Computer Chess Club Archives


Search

Terms

Messages

Subject: Re: Crap statement refuted about parallel speedup

Author: Vincent Diepeveen

Date: 17:36:17 09/18/01

Go up one level in this thread


On September 18, 2001 at 18:27:01, Robert Hyatt wrote:

>On September 18, 2001 at 17:19:54, Vincent Diepeveen wrote:
>
>>On September 18, 2001 at 16:53:30, Robert Hyatt wrote:
>>
>>>On September 18, 2001 at 14:45:45, Vincent Diepeveen wrote:
>>
>>[snip]
>>
>>>>At 8 ply i do not notice any speedup.
>>>>
>>>>But the speedup clearly slowly goes up when depth goes up.
>>>>
>>>>So the speedup goes slowly to 2.0 to > 2.0 at depth==15 and no modifications
>>>>in PV and no changes in root score.
>>>>
>>>>Speedup at 15 ply is actually 16:52 / 4:52 = 1012 / 292 = 3.47 speedup.
>>>>
>>>>Now this is an easy position to get a good speedup of course, so don't think
>>>>that my *average* speedup is 3.47.
>>>
>>>
>>>Neither do I.  You have a serious bug if you can produce 3.47 using two
>>>processors, on different positions.  It simply is not possible.
>>
>>Now this is the biggest crap i ever heart, because i have a good
>>parallel implementation, completely in contradiction with the rest of
>>the world, of course i most likely also put more hours into this project
>>to achieve that, you are now claiming that this is not possible?
>
>
>That is correct.  If you can produce a speedup of > 2x, using 2 cpus, you

You're not reading what i write and your example sucks, as the
effect only happens at say 15 minutes a move, and running 2 processes
at 1 cpu is too much overhead, only after 1 hour i get a speedup,
which i never get in a game for each move.

Of course i tested this bigtime!

If your read a bit better what i mentionned then it's clear
that no programs move ordering is very good in contradiction to some
crap statements a few years ago in RGCC when not many except some
commercial guys had measured their cutoff rates and their flip rates.
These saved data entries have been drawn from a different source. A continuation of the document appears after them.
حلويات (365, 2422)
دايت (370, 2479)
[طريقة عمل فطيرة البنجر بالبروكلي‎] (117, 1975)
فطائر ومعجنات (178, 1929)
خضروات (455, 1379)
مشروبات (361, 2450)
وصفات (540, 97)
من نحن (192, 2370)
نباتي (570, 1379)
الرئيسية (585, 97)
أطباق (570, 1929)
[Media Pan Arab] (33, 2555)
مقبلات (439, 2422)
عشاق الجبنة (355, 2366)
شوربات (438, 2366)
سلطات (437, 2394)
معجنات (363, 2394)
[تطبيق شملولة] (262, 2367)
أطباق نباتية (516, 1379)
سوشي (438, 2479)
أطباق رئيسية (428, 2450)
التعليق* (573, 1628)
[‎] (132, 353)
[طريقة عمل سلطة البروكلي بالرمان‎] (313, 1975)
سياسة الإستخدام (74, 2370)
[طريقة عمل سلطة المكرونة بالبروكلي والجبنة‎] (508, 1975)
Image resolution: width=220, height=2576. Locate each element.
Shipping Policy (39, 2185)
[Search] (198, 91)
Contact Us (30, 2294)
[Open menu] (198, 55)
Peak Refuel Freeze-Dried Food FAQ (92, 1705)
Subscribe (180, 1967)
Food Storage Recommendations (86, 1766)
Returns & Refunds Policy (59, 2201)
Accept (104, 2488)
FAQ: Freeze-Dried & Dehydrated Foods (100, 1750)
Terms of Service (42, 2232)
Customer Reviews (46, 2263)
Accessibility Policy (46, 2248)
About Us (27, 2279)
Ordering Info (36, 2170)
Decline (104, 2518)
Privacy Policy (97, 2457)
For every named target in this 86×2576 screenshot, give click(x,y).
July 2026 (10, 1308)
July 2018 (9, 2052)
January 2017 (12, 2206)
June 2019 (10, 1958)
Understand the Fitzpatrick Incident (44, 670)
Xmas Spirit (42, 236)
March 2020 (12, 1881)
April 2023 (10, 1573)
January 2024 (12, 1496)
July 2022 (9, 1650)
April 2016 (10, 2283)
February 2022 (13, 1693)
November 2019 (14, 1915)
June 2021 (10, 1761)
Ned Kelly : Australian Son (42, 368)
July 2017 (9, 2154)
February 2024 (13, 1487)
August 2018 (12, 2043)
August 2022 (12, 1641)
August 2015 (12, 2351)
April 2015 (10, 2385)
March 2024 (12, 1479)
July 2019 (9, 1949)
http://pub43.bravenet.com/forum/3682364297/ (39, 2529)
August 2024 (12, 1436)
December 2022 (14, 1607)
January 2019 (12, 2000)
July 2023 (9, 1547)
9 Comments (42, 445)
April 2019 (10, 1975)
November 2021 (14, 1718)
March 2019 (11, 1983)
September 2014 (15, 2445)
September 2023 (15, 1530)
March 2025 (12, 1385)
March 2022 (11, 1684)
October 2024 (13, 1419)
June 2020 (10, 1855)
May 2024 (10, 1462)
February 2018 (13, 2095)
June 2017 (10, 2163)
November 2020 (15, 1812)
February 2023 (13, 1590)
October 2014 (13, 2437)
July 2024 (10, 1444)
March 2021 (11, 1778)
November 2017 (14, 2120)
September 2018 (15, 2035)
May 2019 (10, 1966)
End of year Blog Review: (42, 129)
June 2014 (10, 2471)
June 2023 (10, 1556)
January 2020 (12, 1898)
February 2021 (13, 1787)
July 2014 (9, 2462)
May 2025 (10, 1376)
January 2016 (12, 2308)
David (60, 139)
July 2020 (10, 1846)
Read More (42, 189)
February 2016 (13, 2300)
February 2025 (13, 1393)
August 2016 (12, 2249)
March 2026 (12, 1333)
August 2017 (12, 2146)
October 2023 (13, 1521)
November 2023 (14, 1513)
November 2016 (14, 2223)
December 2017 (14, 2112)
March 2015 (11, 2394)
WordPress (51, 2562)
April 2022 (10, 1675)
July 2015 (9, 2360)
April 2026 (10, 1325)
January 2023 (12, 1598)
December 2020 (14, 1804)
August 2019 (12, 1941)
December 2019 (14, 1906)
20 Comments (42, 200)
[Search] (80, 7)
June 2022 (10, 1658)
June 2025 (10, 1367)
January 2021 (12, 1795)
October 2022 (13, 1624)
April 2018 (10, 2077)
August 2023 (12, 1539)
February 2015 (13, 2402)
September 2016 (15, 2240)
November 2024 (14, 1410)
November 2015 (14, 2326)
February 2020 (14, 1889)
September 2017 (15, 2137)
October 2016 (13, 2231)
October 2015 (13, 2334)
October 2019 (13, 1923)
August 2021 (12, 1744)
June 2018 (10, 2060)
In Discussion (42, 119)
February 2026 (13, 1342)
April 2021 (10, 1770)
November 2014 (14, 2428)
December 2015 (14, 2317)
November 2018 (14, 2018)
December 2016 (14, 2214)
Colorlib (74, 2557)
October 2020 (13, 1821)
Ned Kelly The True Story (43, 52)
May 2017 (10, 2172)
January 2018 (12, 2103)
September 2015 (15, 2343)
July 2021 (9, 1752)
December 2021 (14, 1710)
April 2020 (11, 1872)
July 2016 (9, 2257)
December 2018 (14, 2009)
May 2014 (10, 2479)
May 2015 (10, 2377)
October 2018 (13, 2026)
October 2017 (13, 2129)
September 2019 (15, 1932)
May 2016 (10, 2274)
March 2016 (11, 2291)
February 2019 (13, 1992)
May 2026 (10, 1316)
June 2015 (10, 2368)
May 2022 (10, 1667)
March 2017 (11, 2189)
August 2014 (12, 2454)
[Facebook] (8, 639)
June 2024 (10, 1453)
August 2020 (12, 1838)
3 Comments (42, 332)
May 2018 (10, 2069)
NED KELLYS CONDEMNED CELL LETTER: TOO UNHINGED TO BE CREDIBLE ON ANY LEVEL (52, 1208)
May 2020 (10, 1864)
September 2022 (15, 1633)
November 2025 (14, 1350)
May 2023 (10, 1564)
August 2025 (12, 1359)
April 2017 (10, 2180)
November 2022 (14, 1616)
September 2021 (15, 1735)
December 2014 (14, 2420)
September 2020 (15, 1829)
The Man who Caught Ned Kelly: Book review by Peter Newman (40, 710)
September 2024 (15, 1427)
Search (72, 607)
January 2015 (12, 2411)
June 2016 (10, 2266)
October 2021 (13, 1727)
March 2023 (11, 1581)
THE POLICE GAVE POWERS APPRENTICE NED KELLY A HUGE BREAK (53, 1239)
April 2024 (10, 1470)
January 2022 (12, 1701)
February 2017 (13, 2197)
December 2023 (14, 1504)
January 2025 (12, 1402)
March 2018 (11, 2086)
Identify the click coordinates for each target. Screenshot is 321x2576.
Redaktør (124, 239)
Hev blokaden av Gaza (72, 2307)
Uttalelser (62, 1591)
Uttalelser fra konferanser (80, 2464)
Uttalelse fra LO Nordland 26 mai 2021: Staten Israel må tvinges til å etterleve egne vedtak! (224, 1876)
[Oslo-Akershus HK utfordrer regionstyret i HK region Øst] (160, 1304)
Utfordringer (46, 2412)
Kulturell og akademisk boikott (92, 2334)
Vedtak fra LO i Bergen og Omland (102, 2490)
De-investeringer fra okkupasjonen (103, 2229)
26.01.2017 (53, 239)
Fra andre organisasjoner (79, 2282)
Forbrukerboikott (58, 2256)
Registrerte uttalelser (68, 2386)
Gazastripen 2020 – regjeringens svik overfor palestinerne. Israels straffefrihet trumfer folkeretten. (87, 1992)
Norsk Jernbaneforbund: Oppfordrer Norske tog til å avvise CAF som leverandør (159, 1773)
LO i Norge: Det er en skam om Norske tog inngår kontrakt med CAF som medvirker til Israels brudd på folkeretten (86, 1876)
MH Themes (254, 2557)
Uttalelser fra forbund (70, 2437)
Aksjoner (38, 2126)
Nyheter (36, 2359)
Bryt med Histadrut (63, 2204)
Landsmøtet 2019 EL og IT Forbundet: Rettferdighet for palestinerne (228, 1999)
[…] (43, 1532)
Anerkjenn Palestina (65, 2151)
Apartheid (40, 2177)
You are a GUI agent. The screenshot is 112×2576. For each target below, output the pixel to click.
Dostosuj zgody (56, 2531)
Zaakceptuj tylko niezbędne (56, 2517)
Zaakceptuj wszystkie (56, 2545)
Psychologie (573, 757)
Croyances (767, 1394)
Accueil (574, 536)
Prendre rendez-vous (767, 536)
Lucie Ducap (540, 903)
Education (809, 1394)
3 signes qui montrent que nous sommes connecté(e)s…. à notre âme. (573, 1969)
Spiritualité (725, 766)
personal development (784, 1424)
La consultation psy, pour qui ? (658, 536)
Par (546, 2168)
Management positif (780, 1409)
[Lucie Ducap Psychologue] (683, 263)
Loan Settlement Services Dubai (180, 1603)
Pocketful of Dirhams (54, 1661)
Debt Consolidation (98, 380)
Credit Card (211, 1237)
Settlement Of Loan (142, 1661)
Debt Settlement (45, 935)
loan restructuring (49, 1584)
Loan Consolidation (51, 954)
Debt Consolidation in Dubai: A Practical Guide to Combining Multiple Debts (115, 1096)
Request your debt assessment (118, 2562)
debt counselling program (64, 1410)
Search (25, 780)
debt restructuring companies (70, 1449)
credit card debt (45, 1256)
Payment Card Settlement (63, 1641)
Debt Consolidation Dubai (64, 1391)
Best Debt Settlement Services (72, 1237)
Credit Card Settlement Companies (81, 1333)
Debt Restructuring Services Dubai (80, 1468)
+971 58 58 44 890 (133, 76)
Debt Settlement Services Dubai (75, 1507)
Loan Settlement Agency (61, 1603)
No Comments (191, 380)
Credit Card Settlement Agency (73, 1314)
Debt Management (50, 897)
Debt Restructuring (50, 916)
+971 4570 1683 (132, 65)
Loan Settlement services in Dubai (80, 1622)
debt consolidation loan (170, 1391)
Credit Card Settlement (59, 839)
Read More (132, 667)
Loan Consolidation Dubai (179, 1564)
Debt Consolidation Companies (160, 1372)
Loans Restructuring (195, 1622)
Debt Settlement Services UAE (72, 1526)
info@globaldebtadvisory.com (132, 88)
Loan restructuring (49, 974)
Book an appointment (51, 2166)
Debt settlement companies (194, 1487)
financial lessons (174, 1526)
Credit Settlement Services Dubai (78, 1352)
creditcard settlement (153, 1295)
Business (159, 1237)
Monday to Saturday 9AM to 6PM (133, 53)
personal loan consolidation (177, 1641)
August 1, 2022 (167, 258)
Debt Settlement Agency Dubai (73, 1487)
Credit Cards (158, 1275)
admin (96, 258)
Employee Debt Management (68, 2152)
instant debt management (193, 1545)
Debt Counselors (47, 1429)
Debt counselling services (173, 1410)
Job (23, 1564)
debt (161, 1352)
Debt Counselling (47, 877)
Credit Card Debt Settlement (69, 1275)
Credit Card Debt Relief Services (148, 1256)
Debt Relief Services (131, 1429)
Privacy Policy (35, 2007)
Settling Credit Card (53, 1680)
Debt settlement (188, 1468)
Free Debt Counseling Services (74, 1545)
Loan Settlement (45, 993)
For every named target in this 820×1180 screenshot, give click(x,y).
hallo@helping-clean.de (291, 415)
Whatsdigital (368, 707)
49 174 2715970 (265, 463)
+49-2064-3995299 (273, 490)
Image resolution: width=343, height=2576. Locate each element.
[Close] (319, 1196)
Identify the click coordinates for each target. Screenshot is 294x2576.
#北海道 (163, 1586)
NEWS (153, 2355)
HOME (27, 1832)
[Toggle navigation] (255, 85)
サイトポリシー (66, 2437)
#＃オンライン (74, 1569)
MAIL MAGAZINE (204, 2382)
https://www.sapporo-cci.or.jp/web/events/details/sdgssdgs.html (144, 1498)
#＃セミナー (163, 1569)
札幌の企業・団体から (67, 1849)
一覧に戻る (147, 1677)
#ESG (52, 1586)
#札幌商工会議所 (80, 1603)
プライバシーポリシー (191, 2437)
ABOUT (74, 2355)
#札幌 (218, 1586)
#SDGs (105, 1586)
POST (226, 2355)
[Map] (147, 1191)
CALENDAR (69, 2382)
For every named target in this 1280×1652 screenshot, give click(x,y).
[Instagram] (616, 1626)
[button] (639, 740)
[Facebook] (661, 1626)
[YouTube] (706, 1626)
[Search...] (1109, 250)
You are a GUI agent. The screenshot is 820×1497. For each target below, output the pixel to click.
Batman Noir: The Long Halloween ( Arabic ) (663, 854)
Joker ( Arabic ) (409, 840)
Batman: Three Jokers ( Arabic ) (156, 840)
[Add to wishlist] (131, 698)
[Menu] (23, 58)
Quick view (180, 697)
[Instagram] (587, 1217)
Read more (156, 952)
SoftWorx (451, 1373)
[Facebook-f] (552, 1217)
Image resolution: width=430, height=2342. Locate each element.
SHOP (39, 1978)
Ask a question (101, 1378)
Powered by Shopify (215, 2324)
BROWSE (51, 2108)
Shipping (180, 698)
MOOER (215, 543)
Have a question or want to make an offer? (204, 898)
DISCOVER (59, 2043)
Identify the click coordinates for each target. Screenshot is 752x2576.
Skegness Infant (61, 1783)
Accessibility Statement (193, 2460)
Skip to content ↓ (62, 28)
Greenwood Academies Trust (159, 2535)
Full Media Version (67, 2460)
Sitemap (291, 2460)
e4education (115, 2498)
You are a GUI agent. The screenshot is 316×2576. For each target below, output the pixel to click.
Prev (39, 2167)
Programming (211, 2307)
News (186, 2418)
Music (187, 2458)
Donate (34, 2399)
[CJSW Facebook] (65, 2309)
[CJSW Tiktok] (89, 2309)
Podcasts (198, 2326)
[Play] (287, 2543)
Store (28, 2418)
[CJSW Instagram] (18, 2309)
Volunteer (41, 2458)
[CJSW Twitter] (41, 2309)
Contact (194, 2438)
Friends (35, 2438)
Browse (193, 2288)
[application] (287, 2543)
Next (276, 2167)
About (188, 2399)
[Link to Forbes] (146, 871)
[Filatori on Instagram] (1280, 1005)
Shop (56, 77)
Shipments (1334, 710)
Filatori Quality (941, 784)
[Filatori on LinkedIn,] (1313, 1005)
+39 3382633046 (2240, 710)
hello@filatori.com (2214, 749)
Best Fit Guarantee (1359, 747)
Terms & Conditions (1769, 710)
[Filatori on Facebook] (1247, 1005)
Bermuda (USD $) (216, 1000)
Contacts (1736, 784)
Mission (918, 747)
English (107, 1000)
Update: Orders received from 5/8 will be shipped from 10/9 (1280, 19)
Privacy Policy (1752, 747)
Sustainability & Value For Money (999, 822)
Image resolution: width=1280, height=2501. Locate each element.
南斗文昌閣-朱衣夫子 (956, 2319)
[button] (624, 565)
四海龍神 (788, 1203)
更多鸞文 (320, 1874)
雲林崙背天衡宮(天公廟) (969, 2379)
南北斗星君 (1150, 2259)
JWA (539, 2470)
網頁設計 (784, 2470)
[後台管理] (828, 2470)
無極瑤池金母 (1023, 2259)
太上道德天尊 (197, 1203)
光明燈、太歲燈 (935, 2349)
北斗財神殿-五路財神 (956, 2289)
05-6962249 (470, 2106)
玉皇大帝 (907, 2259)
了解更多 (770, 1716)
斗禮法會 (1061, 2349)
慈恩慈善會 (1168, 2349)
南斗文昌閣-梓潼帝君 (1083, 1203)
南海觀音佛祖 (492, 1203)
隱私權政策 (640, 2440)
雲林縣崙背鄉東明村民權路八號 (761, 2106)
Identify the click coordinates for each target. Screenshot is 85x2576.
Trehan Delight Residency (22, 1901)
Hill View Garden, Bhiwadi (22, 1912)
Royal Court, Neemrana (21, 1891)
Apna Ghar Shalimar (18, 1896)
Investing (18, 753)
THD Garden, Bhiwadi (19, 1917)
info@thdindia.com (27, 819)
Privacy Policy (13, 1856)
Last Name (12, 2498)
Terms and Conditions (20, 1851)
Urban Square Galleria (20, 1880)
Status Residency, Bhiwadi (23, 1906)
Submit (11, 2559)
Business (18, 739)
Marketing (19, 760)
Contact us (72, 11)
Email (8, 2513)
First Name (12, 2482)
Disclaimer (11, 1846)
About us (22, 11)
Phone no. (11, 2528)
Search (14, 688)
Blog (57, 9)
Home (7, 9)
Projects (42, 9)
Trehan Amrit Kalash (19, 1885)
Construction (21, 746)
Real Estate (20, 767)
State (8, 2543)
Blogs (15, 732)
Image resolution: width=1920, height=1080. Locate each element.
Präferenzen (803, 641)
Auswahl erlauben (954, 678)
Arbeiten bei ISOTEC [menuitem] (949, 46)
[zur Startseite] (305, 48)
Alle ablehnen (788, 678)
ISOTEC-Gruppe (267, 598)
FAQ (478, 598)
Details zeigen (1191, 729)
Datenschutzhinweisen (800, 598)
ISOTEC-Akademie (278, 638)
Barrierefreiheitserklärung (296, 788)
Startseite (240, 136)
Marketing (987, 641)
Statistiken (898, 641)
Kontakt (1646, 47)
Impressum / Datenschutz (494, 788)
>have a bug, or an anomaly position.  It is simply not possible.  If you
>are _really_ doing that, you should modify your single-cpu version as
>follows:

Basically you also say here that Fritz is having a bug, because fritz
has the same like DIEP here, only the difference is that the overhead
from fritz is that big that it takes like half a day before a parallel
search is giving more than 2.0 speedup.

Ah DANG, more programs have it.

I bet you didn't know that!!

Everyone who has spent lots of times
into parallellizing a program in a proper way is having this effect.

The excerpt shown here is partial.